Thursday 13 May 2010

Travel broadens the spirit

With the onset of summer come thoughts of holidays and travel plans. Time to share some thoughts on the subject. Why do I wish to travel? Primarily, to seek spirit of place - genius locii, atmosphere, platzgeist, ambience, klimat. Seeking happiness-through-being-there. Happiness - that micro-moment when everything is right, that pleasant flavour of the mind. When I'm in that right place, those micro-moments connect up to a larger, more general sense of well-being.

This is what being on holiday should be about; improving the flavour of the mind, swelling the consciousness with beatitude. Rest, of course, yes, what's good for the body is good for the soul. But the idea of an idle fortnight in a hotel by a beach resort fills me with indifference.

Spirits of place are fickle. Walk or cycle (you'll not catch it with the same intensity sitting in a car) a few hundred metres (or less) one way or the other - and you've lost it. My sense of it is as fine-tuned as a metal detector. Moving, searching. *Paff!* There it is. Catch it, consign it to your soul*, and move on, slowly, lest you miss another such moment.

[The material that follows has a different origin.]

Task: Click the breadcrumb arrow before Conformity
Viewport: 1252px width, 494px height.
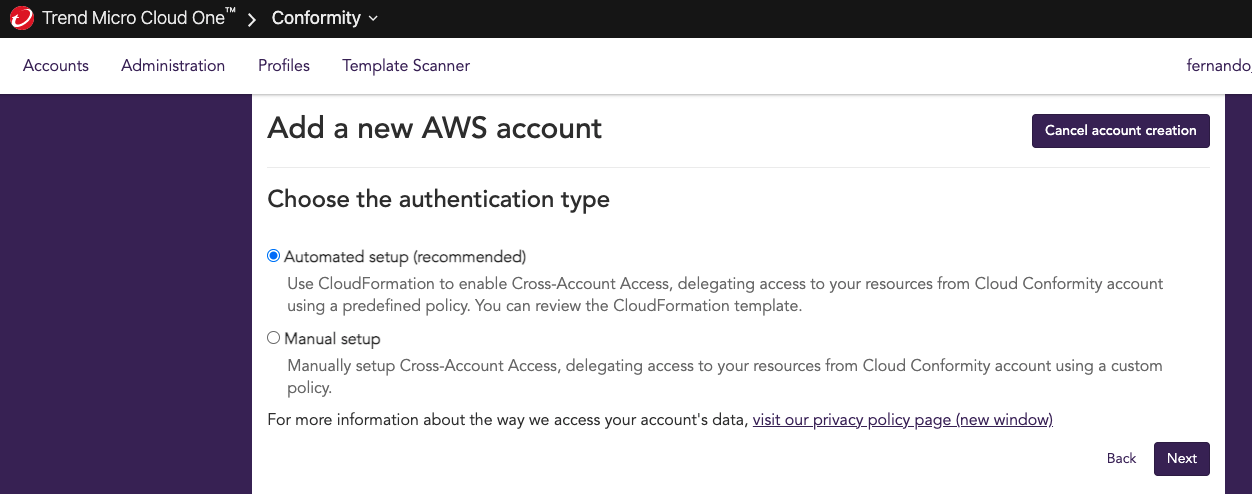Action: [253, 19]
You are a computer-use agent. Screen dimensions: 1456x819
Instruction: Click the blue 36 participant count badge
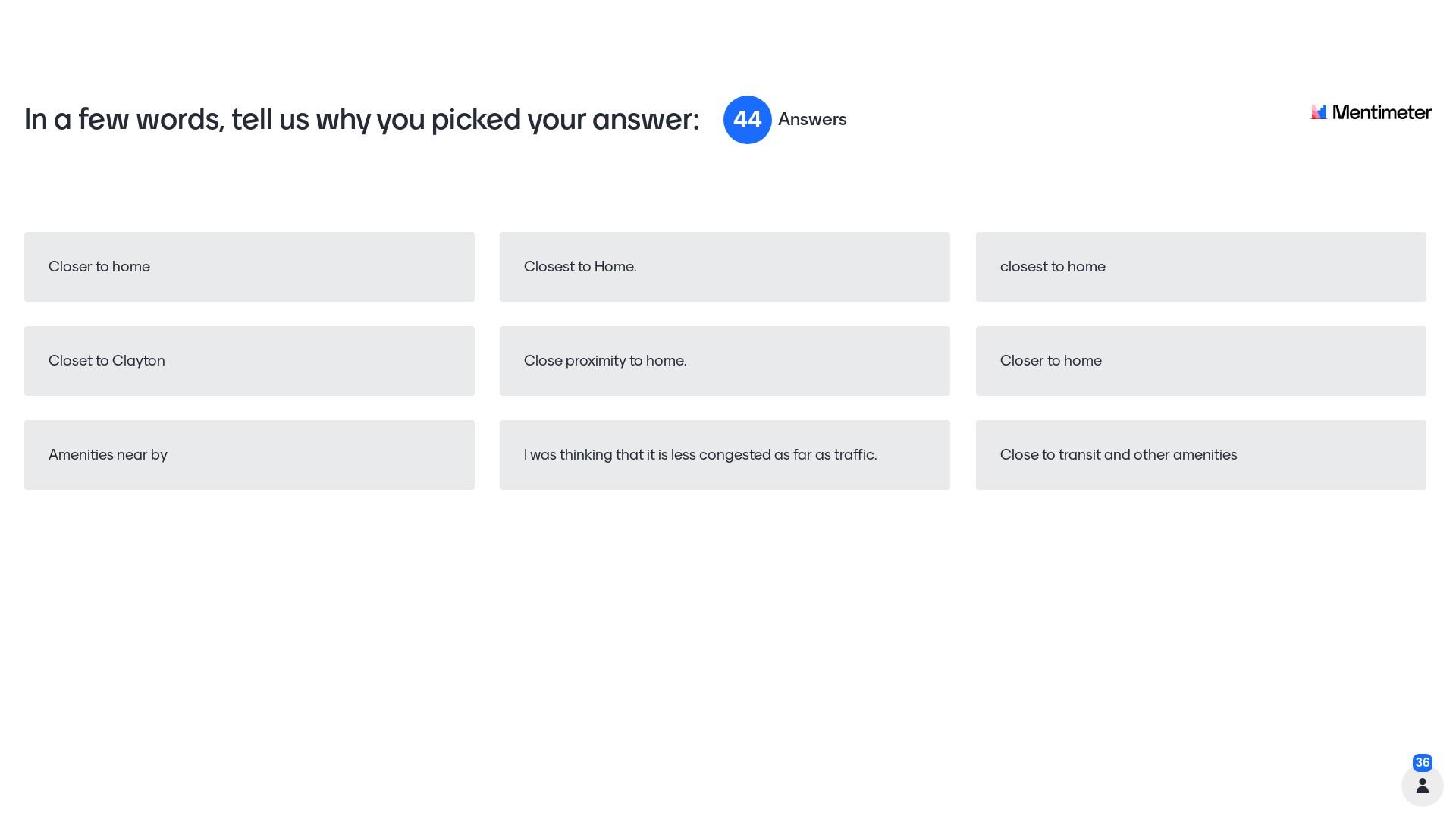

I want to seek spiritual communion with the landscape - be it rural, urban or suburban. I seek to travel to find places I don't know and yet do know - places that are replete with an instant sense of atavistic familiarity from dreams and flashbacks.

I intend to visit Scandinavia and would wish to return to the USA - backroad, small town USA; coast to coast, on to the Pacific. Canada too. I must say I have no real interest in taking myself to Africa or Asia or Australasia. Europe I'd want to see more of - in all directions. Spain, yes. But right now, time and money is limited, Poland needs to be discovered. As I recently wrote, the bicycle is the optimal way to catch the spirit of place, three times faster than walking yet three times slower than driving, not isolated from the landscape by laminated glass. I'll be back in Dobra with Eddie before too long, we both feel very comfortable there. But the Big Journeys beckon. It will be a few years, but they will happen.

* Ah yes - photography. For a pictorial record capturing spirit of place to be worthwhile, on looking at the photo, it must capture the emotional effect of being there - it must engender what I saw and felt at the time. And if others can share that feeling - then perfect.